Blockchain Interoperability Part I: The Current State of Bridging

Intermediate12/3/2023, 2:34:08 PM
This article introduces in detail the development history of "bridge" technology, provides multiple examples and data support, discusses the operating mechanism, current status and existing safety issues of bridges, and provides a comprehensive overview of the basic situation and main features of bridge technology.

The Proliferation of Blockchains

The first public blockchain, Bitcoin, was introduced in 2009. In the 14 years since there has been a Cambrian explosion of public blockchains with the number now totalling 201 according to DeFiLlama. While Ethereum has mostly dominated on-chain activity, accounting for ~96% Total Value Locked (TVL) in 2021; the last 2 years has seen that number fall to 59% as alternative layer 1 blockchains such as Binance Smart Chain (BSC) and Solana launched and layer 2 rollups such as Optimism, Arbitrum, zkSync Era, Starknet and Polygon zkEVM emerged amongst many others as scaling solutions for Ethereum.

According to DeFiLlama, as of writing, there are over 115 EVM based chains and 12 Ethereum rollup / L2s and the trend of activity on multiple chains is set to continue for various reasons:

  1. Major L2s like Polygon, Optimism & Arbitrum positioned themselves as scaling solutions for Ethereum early, raised a large amount of capital and established themselves as easy places to deploy applications cheaply (in the last year we’ve seen +2,779% growth for developer teams building on Arbitrum, +1,499% on Optimism and +116% on Polygon - albeit off a small base of ~200-400 devs)
  2. Alternative L1s continue to be launched to optimize for specific needs.

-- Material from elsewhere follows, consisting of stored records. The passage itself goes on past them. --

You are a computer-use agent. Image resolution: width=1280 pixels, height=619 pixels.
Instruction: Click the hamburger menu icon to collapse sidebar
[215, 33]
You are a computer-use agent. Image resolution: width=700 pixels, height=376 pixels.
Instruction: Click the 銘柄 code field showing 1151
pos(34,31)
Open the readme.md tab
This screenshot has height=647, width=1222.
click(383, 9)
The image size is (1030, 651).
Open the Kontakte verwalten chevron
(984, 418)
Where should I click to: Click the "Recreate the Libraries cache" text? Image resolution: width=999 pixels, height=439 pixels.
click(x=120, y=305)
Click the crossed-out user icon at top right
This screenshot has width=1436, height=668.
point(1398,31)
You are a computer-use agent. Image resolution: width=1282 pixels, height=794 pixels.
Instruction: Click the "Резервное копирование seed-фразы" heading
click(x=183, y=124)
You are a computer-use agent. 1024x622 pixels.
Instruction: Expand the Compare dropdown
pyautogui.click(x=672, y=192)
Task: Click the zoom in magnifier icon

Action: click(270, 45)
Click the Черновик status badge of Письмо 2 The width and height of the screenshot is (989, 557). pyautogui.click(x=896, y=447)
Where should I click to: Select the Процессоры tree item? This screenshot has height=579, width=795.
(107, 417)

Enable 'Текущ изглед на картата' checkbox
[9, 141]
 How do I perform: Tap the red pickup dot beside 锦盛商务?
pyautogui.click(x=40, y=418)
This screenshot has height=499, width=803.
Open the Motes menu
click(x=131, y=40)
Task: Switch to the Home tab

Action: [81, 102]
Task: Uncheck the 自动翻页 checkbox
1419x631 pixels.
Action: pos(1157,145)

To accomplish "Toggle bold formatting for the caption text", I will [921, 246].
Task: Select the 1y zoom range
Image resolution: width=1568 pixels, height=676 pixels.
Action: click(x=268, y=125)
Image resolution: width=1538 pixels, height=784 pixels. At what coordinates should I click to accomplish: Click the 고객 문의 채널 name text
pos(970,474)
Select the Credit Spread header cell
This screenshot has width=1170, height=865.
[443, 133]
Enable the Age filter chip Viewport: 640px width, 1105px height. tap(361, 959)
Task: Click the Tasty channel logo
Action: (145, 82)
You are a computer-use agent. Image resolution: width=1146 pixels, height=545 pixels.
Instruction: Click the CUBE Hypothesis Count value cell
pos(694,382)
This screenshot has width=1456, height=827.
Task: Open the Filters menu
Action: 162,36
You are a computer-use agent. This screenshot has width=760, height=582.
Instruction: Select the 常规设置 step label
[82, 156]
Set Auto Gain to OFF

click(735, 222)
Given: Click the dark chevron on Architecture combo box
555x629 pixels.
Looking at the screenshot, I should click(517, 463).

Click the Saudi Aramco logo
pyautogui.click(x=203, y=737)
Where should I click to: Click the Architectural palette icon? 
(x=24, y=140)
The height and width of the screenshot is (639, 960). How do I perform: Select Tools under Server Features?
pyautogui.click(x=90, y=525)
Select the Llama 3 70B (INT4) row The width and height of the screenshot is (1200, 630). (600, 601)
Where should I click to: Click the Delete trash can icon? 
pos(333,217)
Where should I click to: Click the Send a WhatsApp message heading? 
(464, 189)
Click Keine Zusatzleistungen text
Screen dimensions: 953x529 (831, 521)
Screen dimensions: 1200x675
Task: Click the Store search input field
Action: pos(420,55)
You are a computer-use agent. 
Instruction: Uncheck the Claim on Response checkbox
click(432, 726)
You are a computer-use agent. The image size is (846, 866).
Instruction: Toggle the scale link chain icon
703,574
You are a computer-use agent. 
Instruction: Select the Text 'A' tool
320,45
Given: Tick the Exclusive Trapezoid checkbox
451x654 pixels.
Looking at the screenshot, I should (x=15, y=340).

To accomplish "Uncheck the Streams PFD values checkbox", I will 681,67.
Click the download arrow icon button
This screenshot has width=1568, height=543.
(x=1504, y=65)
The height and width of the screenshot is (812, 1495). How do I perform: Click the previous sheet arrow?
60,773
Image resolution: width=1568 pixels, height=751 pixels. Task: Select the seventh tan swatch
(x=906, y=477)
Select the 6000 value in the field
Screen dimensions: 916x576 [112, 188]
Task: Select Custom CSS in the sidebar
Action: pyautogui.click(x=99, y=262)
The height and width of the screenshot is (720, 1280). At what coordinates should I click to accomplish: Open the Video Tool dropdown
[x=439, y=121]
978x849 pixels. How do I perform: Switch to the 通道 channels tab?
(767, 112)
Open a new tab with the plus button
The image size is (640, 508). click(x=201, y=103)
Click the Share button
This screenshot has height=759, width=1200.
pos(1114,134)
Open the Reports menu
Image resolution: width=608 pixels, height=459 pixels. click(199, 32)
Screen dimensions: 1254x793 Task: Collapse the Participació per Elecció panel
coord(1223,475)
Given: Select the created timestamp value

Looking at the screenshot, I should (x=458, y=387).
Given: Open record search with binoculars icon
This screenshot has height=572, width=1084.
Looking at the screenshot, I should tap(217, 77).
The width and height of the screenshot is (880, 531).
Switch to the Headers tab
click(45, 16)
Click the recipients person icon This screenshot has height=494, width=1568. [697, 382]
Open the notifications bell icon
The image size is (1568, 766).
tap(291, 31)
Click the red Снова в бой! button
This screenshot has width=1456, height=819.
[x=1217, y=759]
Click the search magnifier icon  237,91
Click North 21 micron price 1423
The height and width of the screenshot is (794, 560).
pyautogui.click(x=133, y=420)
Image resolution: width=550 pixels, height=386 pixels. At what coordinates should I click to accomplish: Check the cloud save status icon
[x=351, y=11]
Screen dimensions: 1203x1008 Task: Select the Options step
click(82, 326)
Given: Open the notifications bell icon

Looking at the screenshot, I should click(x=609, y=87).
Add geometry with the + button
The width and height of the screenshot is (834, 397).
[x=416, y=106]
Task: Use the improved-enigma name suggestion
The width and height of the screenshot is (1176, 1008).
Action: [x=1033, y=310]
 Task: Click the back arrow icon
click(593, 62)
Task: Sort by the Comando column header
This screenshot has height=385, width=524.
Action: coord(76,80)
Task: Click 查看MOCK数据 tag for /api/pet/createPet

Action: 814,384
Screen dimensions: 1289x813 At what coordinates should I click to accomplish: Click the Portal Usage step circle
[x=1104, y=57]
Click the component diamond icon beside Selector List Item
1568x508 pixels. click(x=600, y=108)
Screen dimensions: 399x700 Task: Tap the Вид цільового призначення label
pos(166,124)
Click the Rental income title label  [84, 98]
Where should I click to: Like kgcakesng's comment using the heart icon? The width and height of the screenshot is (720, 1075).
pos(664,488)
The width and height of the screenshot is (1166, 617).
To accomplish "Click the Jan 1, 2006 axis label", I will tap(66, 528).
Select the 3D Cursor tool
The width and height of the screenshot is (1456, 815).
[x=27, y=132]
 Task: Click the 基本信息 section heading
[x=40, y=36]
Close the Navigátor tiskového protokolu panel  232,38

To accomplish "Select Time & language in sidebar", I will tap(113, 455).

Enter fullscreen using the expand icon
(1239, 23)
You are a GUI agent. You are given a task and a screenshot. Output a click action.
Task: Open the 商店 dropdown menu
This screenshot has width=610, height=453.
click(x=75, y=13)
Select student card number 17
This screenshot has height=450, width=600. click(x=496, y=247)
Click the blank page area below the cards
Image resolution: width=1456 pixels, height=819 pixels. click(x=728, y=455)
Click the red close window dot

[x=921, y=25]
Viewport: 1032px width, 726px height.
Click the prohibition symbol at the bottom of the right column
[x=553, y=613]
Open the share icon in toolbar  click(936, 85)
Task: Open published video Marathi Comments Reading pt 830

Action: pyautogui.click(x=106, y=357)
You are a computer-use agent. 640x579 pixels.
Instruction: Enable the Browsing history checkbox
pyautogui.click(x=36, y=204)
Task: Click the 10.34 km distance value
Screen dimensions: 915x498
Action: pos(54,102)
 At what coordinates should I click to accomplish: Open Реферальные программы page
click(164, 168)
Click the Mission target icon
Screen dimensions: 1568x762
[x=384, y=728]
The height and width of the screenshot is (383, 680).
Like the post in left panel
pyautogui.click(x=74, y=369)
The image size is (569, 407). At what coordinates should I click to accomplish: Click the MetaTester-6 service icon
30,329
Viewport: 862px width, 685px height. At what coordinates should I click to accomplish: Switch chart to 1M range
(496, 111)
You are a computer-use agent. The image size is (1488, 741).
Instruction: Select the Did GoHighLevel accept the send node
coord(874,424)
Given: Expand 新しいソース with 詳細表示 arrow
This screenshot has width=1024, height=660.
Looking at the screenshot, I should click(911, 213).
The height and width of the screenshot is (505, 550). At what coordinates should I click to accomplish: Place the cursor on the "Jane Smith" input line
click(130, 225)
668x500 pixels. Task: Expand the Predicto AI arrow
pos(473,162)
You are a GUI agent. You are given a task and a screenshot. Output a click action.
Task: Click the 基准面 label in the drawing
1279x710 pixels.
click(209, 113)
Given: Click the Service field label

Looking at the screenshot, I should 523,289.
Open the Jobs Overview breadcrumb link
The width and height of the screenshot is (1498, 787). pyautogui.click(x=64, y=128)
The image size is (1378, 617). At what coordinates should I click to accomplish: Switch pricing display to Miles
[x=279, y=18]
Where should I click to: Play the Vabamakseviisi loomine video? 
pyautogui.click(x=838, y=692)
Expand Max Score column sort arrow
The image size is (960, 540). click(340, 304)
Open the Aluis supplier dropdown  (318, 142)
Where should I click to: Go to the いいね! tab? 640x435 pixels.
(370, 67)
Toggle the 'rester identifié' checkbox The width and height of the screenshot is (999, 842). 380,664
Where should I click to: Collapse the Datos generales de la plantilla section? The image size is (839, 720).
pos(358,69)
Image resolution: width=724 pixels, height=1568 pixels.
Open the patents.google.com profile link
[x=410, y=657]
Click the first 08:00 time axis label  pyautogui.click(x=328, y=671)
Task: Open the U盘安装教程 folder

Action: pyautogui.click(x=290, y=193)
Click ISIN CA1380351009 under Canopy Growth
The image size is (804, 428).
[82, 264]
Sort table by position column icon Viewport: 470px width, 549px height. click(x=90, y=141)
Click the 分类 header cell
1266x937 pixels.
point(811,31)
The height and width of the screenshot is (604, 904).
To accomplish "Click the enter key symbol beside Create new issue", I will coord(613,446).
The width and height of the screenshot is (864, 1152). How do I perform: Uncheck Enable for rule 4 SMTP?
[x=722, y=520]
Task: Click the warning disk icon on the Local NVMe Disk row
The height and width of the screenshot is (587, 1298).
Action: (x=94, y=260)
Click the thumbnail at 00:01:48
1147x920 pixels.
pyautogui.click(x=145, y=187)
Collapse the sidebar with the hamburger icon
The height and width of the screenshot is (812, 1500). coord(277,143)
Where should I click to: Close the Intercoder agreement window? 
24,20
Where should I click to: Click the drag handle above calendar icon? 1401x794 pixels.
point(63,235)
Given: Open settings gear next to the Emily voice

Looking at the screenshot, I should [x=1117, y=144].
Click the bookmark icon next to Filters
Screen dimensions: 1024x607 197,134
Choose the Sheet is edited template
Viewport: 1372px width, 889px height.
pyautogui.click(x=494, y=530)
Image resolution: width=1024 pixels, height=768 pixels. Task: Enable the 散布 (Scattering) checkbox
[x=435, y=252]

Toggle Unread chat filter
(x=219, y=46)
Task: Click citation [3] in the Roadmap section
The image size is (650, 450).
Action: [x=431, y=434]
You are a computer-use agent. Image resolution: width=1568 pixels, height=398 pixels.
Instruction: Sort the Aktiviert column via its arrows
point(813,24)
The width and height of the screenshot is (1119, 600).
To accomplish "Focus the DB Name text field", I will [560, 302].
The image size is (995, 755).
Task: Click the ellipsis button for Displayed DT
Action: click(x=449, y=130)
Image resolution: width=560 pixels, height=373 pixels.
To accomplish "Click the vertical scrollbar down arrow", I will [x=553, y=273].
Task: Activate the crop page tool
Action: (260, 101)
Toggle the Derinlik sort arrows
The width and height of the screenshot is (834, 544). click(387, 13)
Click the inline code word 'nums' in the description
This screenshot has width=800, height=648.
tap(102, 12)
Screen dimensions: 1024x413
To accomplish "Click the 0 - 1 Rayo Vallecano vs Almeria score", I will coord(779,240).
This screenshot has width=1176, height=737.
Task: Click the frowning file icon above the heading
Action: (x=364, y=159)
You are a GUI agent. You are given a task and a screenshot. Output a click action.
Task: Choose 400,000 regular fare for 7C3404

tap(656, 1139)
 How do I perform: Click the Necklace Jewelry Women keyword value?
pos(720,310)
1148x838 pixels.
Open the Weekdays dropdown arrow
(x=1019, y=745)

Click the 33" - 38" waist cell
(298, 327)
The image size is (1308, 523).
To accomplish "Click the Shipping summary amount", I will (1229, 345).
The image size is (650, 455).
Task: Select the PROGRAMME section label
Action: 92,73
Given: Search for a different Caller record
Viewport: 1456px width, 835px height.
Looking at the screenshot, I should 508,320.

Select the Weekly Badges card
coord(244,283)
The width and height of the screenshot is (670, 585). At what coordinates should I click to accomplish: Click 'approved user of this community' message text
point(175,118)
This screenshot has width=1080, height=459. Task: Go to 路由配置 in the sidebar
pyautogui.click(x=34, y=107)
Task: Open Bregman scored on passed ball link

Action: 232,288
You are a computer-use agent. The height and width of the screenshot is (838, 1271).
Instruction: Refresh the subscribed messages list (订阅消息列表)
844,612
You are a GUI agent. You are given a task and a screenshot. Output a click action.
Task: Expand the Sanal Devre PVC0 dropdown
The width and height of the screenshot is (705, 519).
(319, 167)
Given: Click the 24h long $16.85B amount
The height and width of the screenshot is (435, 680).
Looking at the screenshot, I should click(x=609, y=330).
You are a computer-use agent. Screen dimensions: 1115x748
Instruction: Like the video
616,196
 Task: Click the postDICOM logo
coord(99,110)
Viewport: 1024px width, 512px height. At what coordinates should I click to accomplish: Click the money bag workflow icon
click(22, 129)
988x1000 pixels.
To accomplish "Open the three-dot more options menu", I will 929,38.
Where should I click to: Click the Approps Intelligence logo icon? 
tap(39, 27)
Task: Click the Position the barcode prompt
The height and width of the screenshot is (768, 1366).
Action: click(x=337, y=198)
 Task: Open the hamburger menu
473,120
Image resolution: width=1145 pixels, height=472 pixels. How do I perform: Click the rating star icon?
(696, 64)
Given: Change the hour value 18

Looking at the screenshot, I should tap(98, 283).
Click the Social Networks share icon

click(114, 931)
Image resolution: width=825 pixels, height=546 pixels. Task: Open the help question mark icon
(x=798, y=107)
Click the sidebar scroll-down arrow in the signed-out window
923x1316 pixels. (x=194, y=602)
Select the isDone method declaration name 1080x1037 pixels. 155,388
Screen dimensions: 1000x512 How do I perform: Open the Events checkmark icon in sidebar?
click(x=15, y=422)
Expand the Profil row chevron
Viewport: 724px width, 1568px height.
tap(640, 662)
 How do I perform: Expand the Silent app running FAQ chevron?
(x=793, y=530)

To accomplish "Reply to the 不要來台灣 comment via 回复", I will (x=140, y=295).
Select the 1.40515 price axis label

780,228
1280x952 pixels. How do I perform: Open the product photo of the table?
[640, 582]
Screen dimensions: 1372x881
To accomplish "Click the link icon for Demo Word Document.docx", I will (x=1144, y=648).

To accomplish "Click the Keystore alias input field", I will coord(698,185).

Some chains optimize for higher throughput, speed and settlement times (e.g. Solana, BSC) and others for specific use cases like Gaming (ImmutableX), DeFi (Sei) and traditional finance (e.g. gated Avalanche subnets)
  3. Applications with sufficient scale and users are launching their own rollups or app chains to capture more value & manage network fees (dydx); and
  4. Several frameworks, SDKs, toolkits and “Rollup-as-a-service” providers have hit the market to make it easy for any project to spin-up their own rollups with minimal technical lift (e.g. Caldera, Eclipse, Dymension, Sovereign, Stackr, AltLayer, Rollkit)

We live in a multichain, multilayer world.

The Increasing Importance of Interoperability

This proliferation of L1s, L2 and appchains has highlighted the importance of Interoperability - i.e. the ability and manner in which blockchains communicate with one another; to transfer assets, liquidity, messages and data between them.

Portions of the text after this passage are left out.